You have to be happy for Collazo. He never gave up on himself, even when he had some bad breaks. In addition to the questionable decisions that went against him, he apparently had some managerial problems. For some fighters, those things might have ended in retirement, but the 32 yr old wizard can still conjure up a little magic (sorry Paulie). For his sake, let’s hope he gets his wish for a big fight.
For Victor, his big chance is probably gone, as well as his credibility. No matter what excuse he gives, it will lack credence. The trust or belief in this 27 yr old (DOB 1-31-1987) has dissipated by his own hand. It isn’t so much because of what others have done, it’s what he’s done or neglected to do. His infamous comments after the sixth round TKO loss to Marcos Maidana will once again haunt him. To paraphrase, in the post-fight interview he said he didn’t deserve the beating he took, and it sounded like he was going to give up fight. Well, at 2:59 of the second round against Luis Collazo in the Barclays Center, Brooklyn, NY, he once again gave up fighting. It was a conscious decision. He carefully listened to the referee, and waited until the count of ten was reached before attempting to rise. He appeared to be cognizant, fully aware of the choice he was making. It was a bad choice and one fans won’t soon forget. Does this black mark spell the end of once champion “Vicious” Victor Ortiz? Apparently Oscar De La Hoya thinks so. Can Victor start his climb once again? In the post fight, according to Golden Boy Promotions, Ortiz said “I’m good. I got caught. No big deal. It happens. I put my heart out there!” Age is on his side, but is there really any self-confidence left in him?
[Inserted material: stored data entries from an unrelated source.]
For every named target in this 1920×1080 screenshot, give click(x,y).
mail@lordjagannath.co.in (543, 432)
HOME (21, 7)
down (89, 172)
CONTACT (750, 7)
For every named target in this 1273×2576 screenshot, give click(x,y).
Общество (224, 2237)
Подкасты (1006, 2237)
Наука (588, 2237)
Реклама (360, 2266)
Talk is one thing, but he needs to convince himself that maybe it was a mistake putting him in with such a tough fighter as Collazo after a 19 month layoff. With perfect hindsight, he should have been eased back in with a tune-up or two, to restore belief in himself, as well as to sharpen his reflexes, and toughen him up for the more serious competition. Now, he may never get the chance. It’s doubtful there’s much empathy out there for him. He’s had his chances. Now, it’s Luis Collzao’s time to quick the big fight. Who knows, maybe Money will grant him his wish in one of his few fights before retiring. Meanwhile, Luis has earned the right to be jubilant, swelled with happiness to know that he came through with a sensational 2nd Round KO in front of his hometown fans. As the oft used phrase says, “It doesn’t get any better than that!”